**Given passage:**
▼

Huntingtower
- Full name: Huntingtower Football Club
- Nicknames: the Jamies, 'Tower
- Founded: 1890
- Dissolved: 1931 (as senior club), 1953 (as juvenile)
- Ground: Bleachers Park
- President: Alexander Cochrane
| Home colours |

= Huntingtower F.C. =

Association football club in Scotland

Huntingtower Football Club was a football club from the village of Huntingtower and Ruthvenfield, Perthshire, Scotland.

==History==

The club was formed as a Junior club in September 1890, and was a founder member of the Perthshire Junior League, in which it played without success for two seasons. The first recorded match for the club is a 6–1 win over the Tulloch club's second XI in November 1891.

===Scottish Cup entries===

The club turned senior in 1895 and first entered the Scottish Cup in 1896, at a time when the Scottish Qualifying Cup had been introduced to reduce the number of one-sided ties in the early rounds. The club's first entry saw it reach the third round, losing to Duncrub Park one round short of making the Cup proper.

The club entered the Scottish Cup every year - other than when interrupted by World War One - until 1930–31. The only time the club made the Scottish Cup proper was in 1919–20, by reaching the fifth round of the Qualifying Cup, at which stage all clubs in the competition were put into the draw for the first round proper. The club however had benefitted from two byes to reach that stage, where it lost 11–0 to Arbroath, playing with an "inexperienced boy" in goal, but being consoled with £30 in gate money. The tie had originally been drawn to be played in Huntingtower but the venue was switched after the clubs came to "satisfactory terms". In the Cup itself, the club gained the benefit of another bye in the first round, putting it into the last 32. Drawn away to Albion Rovers, the Jamies could not raise a team, and scratched.

The club only won one Qualifying Cup tie in the 1920s; the club constantly found it difficult to recruit players for what were increasingly one-off matches, and often scratched from the competition, including on one occasion because of "an ever growing desire to watch St Johnstone". The only tie the club won in the decade was against Blairgowrie Amateurs in 1929; the club lost 10–1 at Falkirk Amateurs in the next round. That was the club's final game in the competition, 'Tower scratching in 1930–31 after being drawn to play Vale of Atholl.

▲

**Supplied data:**
▼

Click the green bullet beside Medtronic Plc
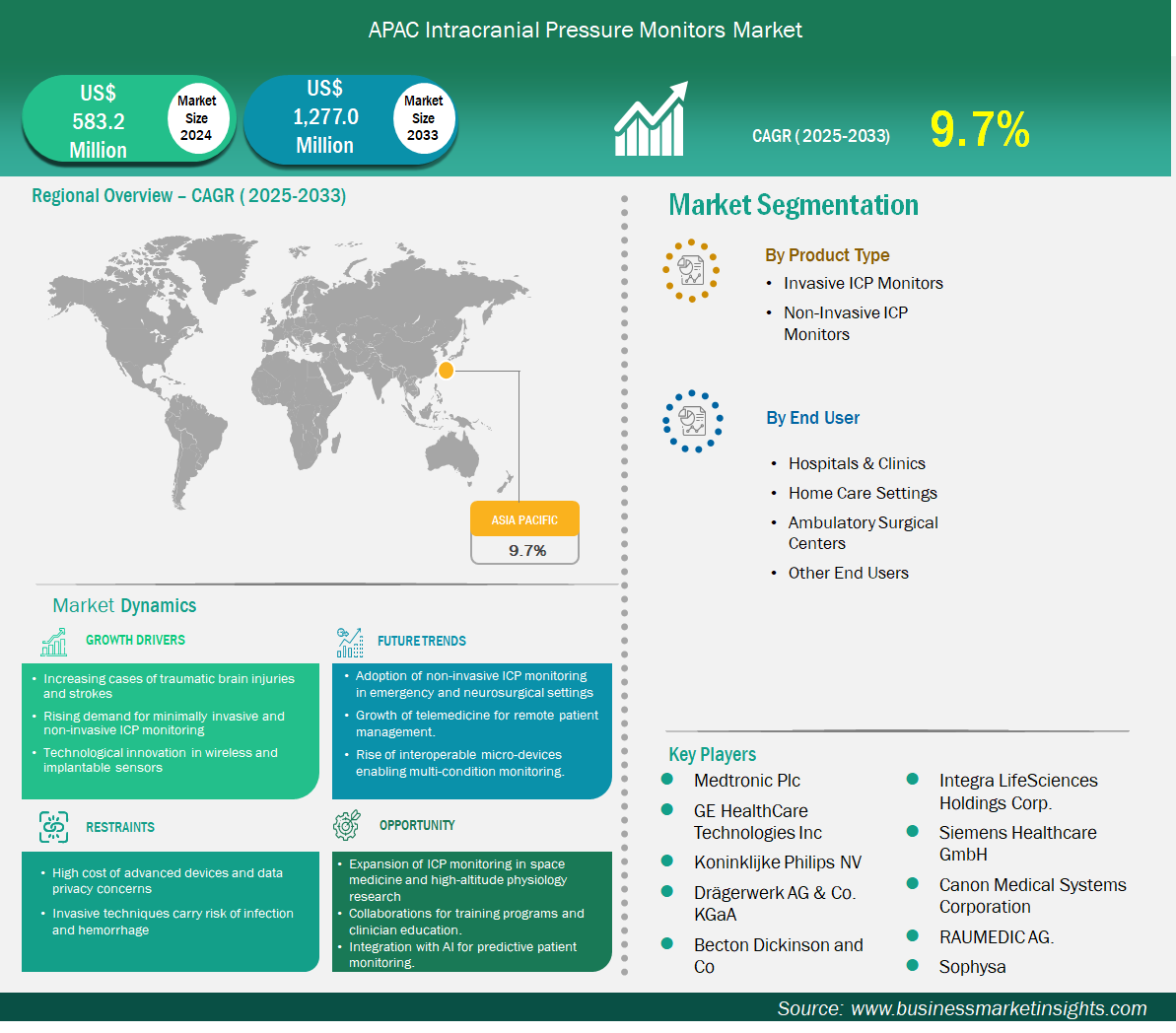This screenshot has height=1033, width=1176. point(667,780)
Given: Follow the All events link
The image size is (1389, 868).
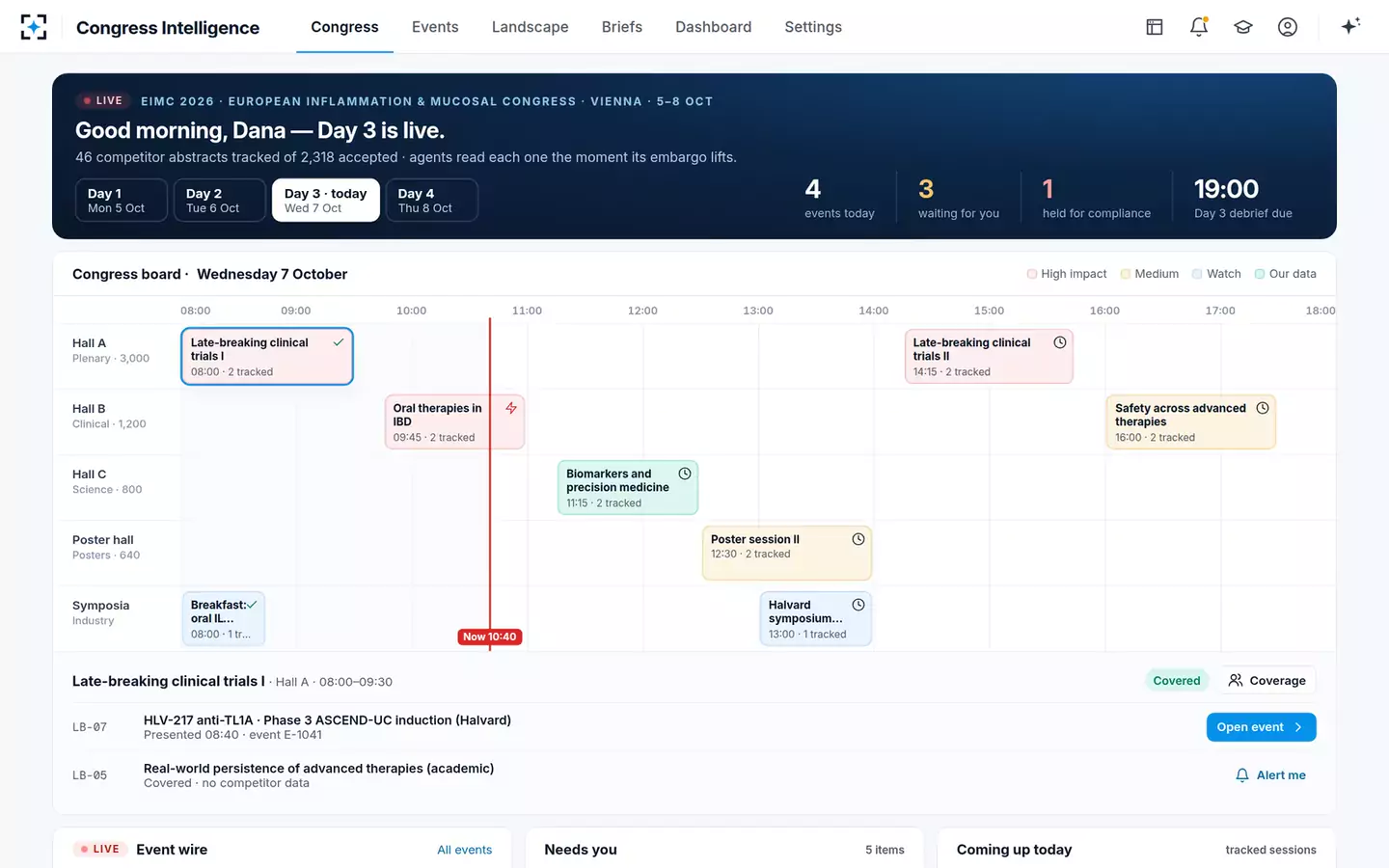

▲

**Directives:**
1. According to the Huntingtower F.C. article, why did the club so often scratch from the Qualifying Cup in the 1920s?
2. Translate this sentence from the Huntingtower F.C. article into Spanish: "The first recorded match for the club is a 6–1 win over the Tulloch club's second XI in November 1891."
3. Pick up the Huntingtower F.C. article from its last sentence and carry it on.

**Responses in order:**
1. The club kept finding it hard to recruit players for what were increasingly one-off matches. On one occasion it also withdrew because of "an ever growing desire to watch St Johnstone".

2. El primer partido registrado del club es una victoria por 6–1 sobre el segundo equipo del club Tulloch en noviembre de 1891.

3.
===Perthshire football===

The club had some success in the Perthshire League, of which it was a founder member in 1897. The Jamies won the title in 1898–99 and 1909–10, although in 1901–02 a shortage of players (in part due to two players emigrating) caused the club to withdraw mid-season.

'Tower reached the semi-final of the Perthshire Cup in its first entry in 1895–96, losing 6–4 to St Johnstone in a replay. The club reached the semis of the competition in 1897–98 as well but never reached so far again, despite entries until 1926; the club's last win in the competition was against Vale of Atholl in the first round in 1909.

The greater opportunities for competition in the Junior ranks led the club to become a Junior side once more, playing in the Perthshire Junior League from 1919–20 to 1921–22, although in three seasons the club finished bottom twice and one place above once.

===Juvenile club===

The club stopped playing Junior football after the 1921–22 season, unable to raise a team. The only side the club ran on a regular basis was its Juvenile side, which first played in the 1920–21 season, and which lasted until 1953. The club however continued to enter the Scottish and Perthshire Cups, for which it was grandfathered in.

==Colours==

The club played in light blue shirts and dark blue shorts.

==Ground==

The club's ground was originally the Huntingtower Green, later moving across the road to a different sward called the Tower Pitch on Bleachers Park, said to be behind the castle. The ground's facilities were basic, lacking baths, but, in "dirty conditions", the club "invariably [took] the trouble to provide a tub of water".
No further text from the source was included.